Diffusion-Limited Aggregation

This post is about my code for doing Diffusion-limited Aggregation using NumPy and Shapely.

According to Wikipedia,

Diffusion-limited aggregation (DLA) is the process whereby particles undergoing a random walk due to Brownian motion cluster together to form aggregates of such particles.

Basically, DLA involves a bunch of particles "floating" in a "fluid", simulated using a random walk, that stick to a growing group of particles when they get close enough. The result is an interesting branching pattern called a Brownian tree.

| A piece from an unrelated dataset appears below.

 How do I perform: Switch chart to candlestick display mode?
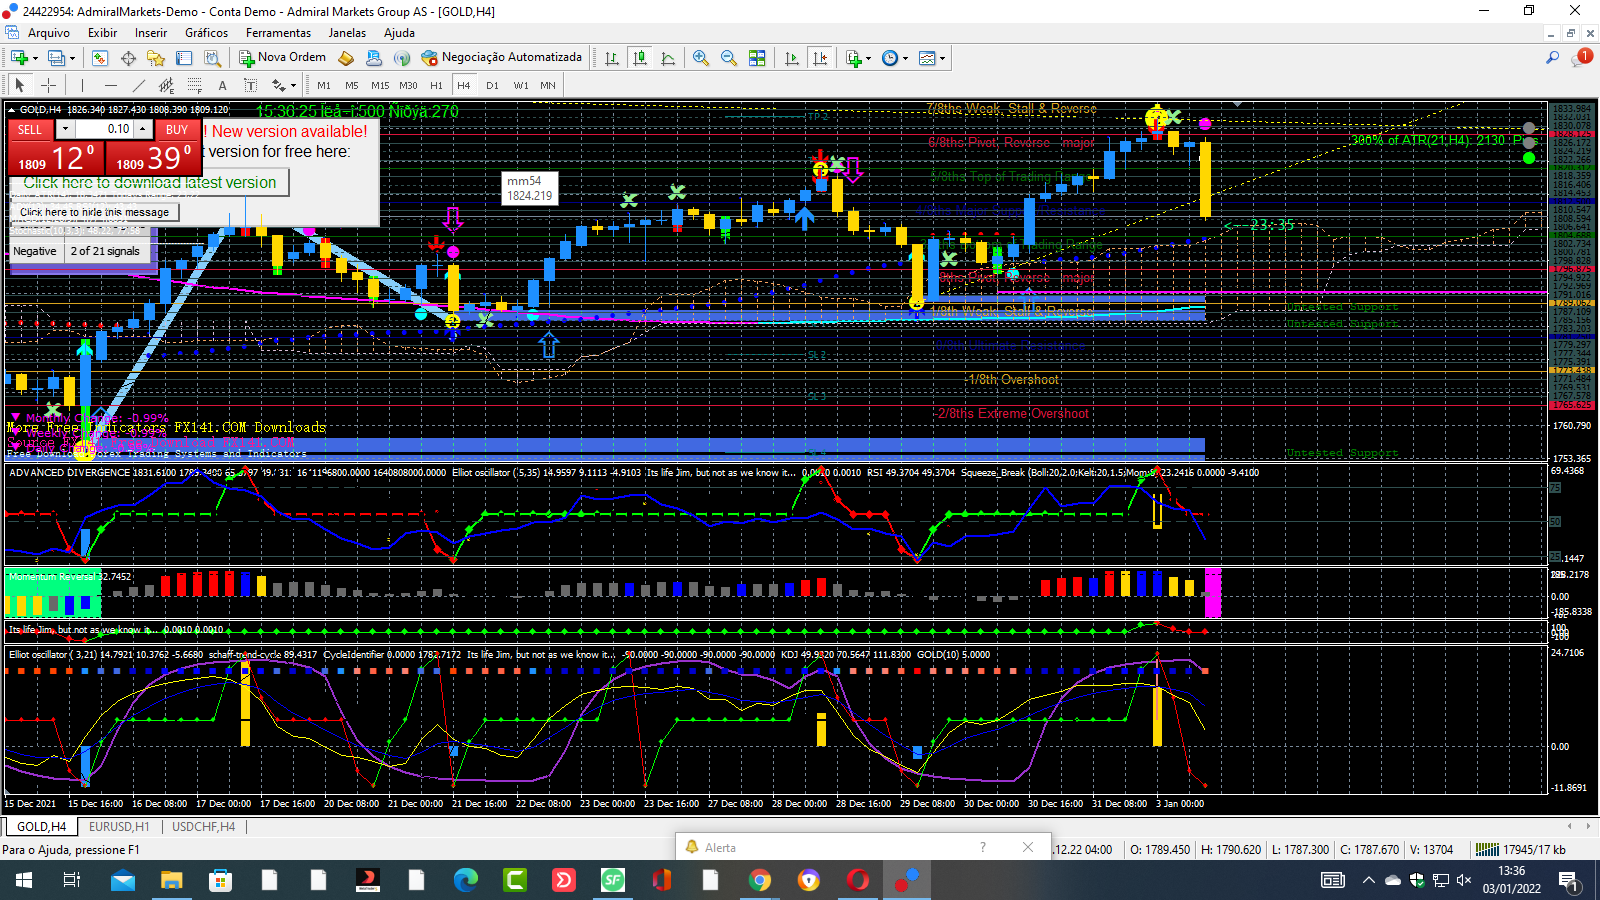(640, 58)
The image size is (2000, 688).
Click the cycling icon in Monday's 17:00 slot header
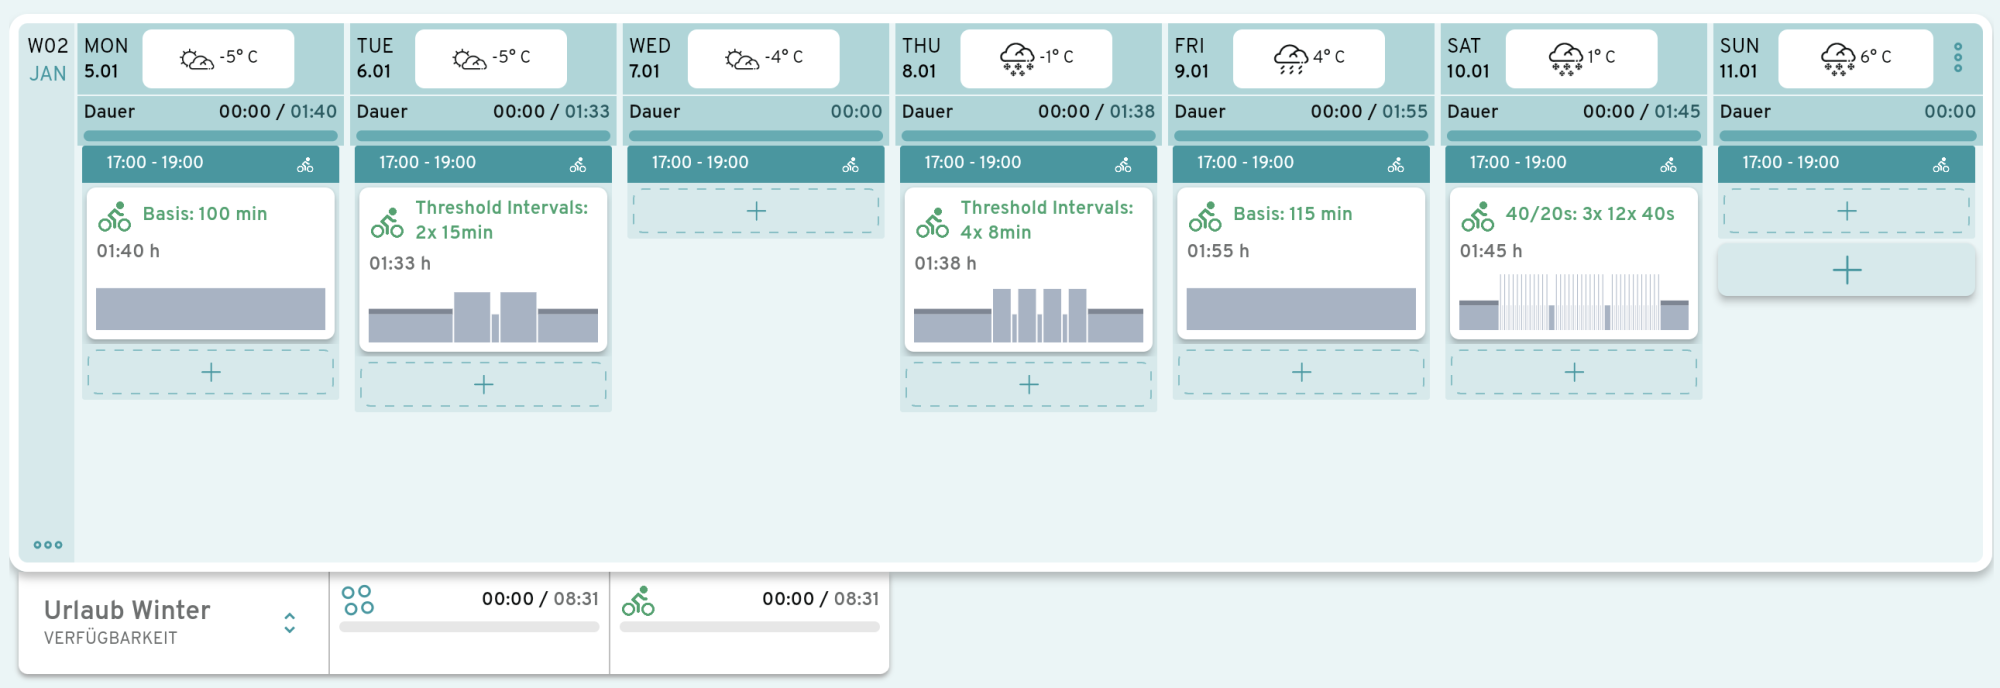(x=305, y=165)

I had found a few examples of doing DLA using Processing and Javascript, mostly using object-oriented programming to track the location and state (stuck or not) of the particles. I wanted to implement my own version in Python and specifically using NumPy, both for performance reasons and to get some more practice with using NumPy. Instead of tracking the "stuck" status of each particle in an object, I use one NumPy array to track the location of each particle and another NumPy array to indicate if each particle is stuck. This allows me to do vectorized operations using NumPy relatively easily and therefore avoid for loops.

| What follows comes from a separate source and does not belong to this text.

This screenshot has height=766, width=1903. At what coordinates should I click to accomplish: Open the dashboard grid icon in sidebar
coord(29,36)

I wanted to keep my dependencies relatively minimal for this project, so I'm using only NumPy for the calculations and Shapely to display the points at the end (which also allows exporting as SVG from the Jupyter notebook so that I could laser cut the result). You'll notice I also imported numpy.typing because I strive to use type annotations in my function definitions as much as possible and this allowed me to type the function parameters as npt.ArrayLike.

In [1]:
from shapely import Point, unary_union
import numpy as np
import numpy.typing as npt

Set the various parameters for my simulation. I set the width and height here because I initilize the particle locations to be within these dimensions. I used 10,000 particles to start, but you may want to adjust this based on your computer's performance. The particle radius is used both to determine how close particles must be to stick together. The radius will also be used when the particles are displayed.

In [2]:
WIDTH = 800
HEIGHT = 800

Create a function to calculate the square of the distance between each element of 2 arrays of complex numbers. I represented the location of each particle as a complex number rather than a pair of x, y coordinates. I'm not sure if this is necessarily the easiest/best way to do it, but that's what I chose to do. You can access the real part of a complex number using the .real property and the imaginary part using the .imag property. I'm calculating the square of the distance to improve performance since square root can be a costly operation and this bascially has to run 10,000 times for each loop of the simulation.

In [3]:
def dist_squared(p1: npt.ArrayLike, p2: npt.ArrayLike):
    """Takes 2 1D arrays of complex numbers and returns the square of the distance between them."""
    p2 = p2.reshape(-1, 1)
    return (p1.real - p2.real)**2 + (p1.imag - p2.imag)**2

Generate a NumPy 1-dimensional array of 10,000 random complex numbers representing the initial locations of each particle. Append an additional particle, located at the origin, which acts as the seed particle.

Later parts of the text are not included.